The Zernike polynomials are a complete set of functions orthogonal over the unit disk $x^{2}+y^{2}<1$. The Zernike Moments are rotation invariant and resistant to noise and minor variations in shape. The Zernike Moments of order n and repetition m of a region shape f(x, y) are derived using the following formula [12]:

$$\begin{aligned} Z_{nm}= \frac{n+1}{\pi } \sum \limits _{r} \sum \limits _{\theta } f(r\cos \theta ,r\sin \theta ) \cdot R_{nm}(r) \cdot \exp (jm\theta ), \; r \le 1. \end{aligned}$$

(3)

3.2 Moment Invariants

Moment Invariants can be applied for grayscale images or objects (both region and contour) and are described below based on [13,14,15]. Firstly, general geometrical moments are calculated using a following formula (discrete version):

$$\begin{aligned} m_{pq} = \sum \limits _{x}\sum \limits _{y} x^p y^q f(x,y). \end{aligned}$$

(4)

The value of function f(x, y) equals 1 if a pixel belongs to the object (silhouette) and 0 for background. Then, to make representation invariant to translation, the centroid is calculated:

$$\begin{aligned} x_c=\frac{m_{10}}{m_{00}}, \,\,\,\, y_c=\frac{m_{01}}{m_{00}}. \end{aligned}$$

(5)

In the next step, Central Moments are calculated using the centroid:

$$\begin{aligned} \mu _{pq} = \sum \limits _x \sum \limits _y (x-x_c)^p (y-y_c)^q f(x,y). \end{aligned}$$

(6)

Then, the invariance to scaling is obtained by central normalised moments:

$$\begin{aligned} \eta _{pq}=\frac{\mu _{pq}}{\mu _{00}^{\frac{p+q+2}{2}}}. \end{aligned}$$

(7)

Ultimately, Moment Invariants are derived (usually seven first values are used in pattern recognition applications):

(8)

3.3 Contour Sequence Moments

Another moment shape descriptor is Contour Sequence Moments (based on shape contour only).
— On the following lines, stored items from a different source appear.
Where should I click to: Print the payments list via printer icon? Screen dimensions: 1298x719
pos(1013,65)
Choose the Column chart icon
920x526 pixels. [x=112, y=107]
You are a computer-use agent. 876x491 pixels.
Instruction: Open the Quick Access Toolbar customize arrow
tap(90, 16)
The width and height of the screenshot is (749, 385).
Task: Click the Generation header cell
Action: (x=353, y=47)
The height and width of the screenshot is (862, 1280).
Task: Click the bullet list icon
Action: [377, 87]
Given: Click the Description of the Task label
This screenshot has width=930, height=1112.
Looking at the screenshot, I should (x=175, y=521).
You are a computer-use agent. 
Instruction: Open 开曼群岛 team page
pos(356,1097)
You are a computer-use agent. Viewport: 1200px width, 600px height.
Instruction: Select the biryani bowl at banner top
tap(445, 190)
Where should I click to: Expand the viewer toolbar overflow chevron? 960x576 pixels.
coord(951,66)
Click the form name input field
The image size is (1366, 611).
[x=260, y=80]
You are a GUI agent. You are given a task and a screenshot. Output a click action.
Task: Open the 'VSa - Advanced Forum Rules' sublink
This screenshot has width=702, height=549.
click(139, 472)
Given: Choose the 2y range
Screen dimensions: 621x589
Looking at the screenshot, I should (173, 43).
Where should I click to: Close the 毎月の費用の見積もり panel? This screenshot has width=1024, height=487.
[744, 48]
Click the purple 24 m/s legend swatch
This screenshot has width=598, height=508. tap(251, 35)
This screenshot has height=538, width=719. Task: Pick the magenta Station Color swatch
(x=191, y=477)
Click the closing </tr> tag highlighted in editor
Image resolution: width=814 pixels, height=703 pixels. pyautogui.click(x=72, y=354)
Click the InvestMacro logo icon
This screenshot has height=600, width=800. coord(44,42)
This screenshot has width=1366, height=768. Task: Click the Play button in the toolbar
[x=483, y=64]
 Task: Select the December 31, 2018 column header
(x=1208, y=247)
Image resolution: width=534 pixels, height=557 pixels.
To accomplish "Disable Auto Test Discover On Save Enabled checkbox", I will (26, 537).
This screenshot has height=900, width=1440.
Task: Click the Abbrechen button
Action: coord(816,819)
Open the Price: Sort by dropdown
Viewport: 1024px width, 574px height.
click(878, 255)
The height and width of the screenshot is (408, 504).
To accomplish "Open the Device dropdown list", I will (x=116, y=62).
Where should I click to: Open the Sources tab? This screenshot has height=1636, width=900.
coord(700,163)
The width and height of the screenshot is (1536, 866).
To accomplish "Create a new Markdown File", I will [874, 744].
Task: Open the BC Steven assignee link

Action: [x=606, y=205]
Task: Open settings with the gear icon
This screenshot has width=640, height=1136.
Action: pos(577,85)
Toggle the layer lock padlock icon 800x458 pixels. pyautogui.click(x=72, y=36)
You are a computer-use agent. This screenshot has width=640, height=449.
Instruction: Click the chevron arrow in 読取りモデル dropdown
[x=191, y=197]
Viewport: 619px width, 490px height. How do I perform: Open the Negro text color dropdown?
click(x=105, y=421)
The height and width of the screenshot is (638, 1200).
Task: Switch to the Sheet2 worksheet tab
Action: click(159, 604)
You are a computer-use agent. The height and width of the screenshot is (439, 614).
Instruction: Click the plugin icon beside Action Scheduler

The method is described below based on [16]. In the first step, the contour is represented as ordered sequence z(i) which elements are the Euclidean distances from the centroid to particular N points of the shape contour. The one-dimensional normalised contour sequence moments are calculated using following formulas:

$$\begin{aligned} m_r=\frac{1}{N} \sum \limits _{i=1}^{N} [z(i)]^r, \end{aligned}$$

(9)

$$\begin{aligned} \mu _r=\frac{1}{N} \sum \limits _{i=1}^{N} [z(i)-m_1]^r. \end{aligned}$$

(10)

The r-th normalised contour sequence moment and normalised central sequence moment are:

$$\begin{aligned} \bar{m_r}=\frac{m_r}{(\mu _2)^{r/2}}, \,\,\,\, \bar{\mu _r}=\frac{\mu _r}{(\mu _2)^{r/2}}. \end{aligned}$$

(11)

The final shape description consists four values:

$$\begin{aligned} F_1=\frac{(\mu _2)^{1/2}}{m_1}, \,\,\,\, F_2=\frac{\mu _3}{(\mu _2)^{3/2}}, \,\,\,\, F_3=\frac{\mu _4}{(\mu _2)^2}, \,\,\,\, F_4=\bar{\mu _5}. \end{aligned}$$

(12)

4 Experimental Conditions and Results

4.1 Data and Conditions

Several experiments have been carried out in order to verify the effectiveness and accuracy of the proposed approach using moment shape descriptors. Each experiment consisted of four steps described in Sect. 2, except that for each experiment different shape description algorithm was used: Moment Invariants, Contour Sequence Moments and Zernike Moments (orders from 1st to 15th). The experiments were performed using a part of the Weizmann dataset [17]. The original Weizmann dataset contains 90 low-resolution (180 $\times $ 144, 50 fps) video sequences of 9 actors performing 10 actions. The corresponding binary masks extracted using background subtraction are available and were used as input data. We have selected five types of actions for the experiments: run, walk, bend, jump and one-hand wave (see Fig. 1 for exemplary frames and Fig. 2 for exemplary silhouettes). Therefore, our experimental database consisted of 45 silhouette sequences of 9 actors performing 5 actions. The number of frames (silhouettes) in a sequence varied from 28 to 125. During the experiment each subgroup of 5 action sequences was iteratively used as a template set. Experimental results are presented and described in the next subsection.

4.2 Results

In this subsection some initial experimental results are provided. The goal of the first experiment was to identify the best approach for further work. Therefore, the results correspond to the average recognition effectiveness values for each shape descriptor, all classes and all iterations, and are as follows:

38.05% for Moment Invariants;
40.55% for Contour Sequence Moments;
32.5%, 37.22%, 29.44%, 33.61%, 30.55%, 34.16%, 32.22%, 40.55%, 43.05%, 45.83%, 47.5%, 46.66%, 50.27%, 47.77% and 48.88%, for Zernike Moments of orders from 1st to 15th respectively;

For Zernike Moments the use of 13th order gives the best results and only this order for feature representation will be further analysed. Table 1 contains the results of the second experiment—percentage recognition effectiveness values obtained in each iteration, for each shape descriptor and averaged for all classes. It can be seen that the classification accuracy values vary between iterations and that the best result is obtained in iteration no. 7. This can be interpreted in such a way that templates used in this iteration are represented by the most distinctive features enabling proper class indication.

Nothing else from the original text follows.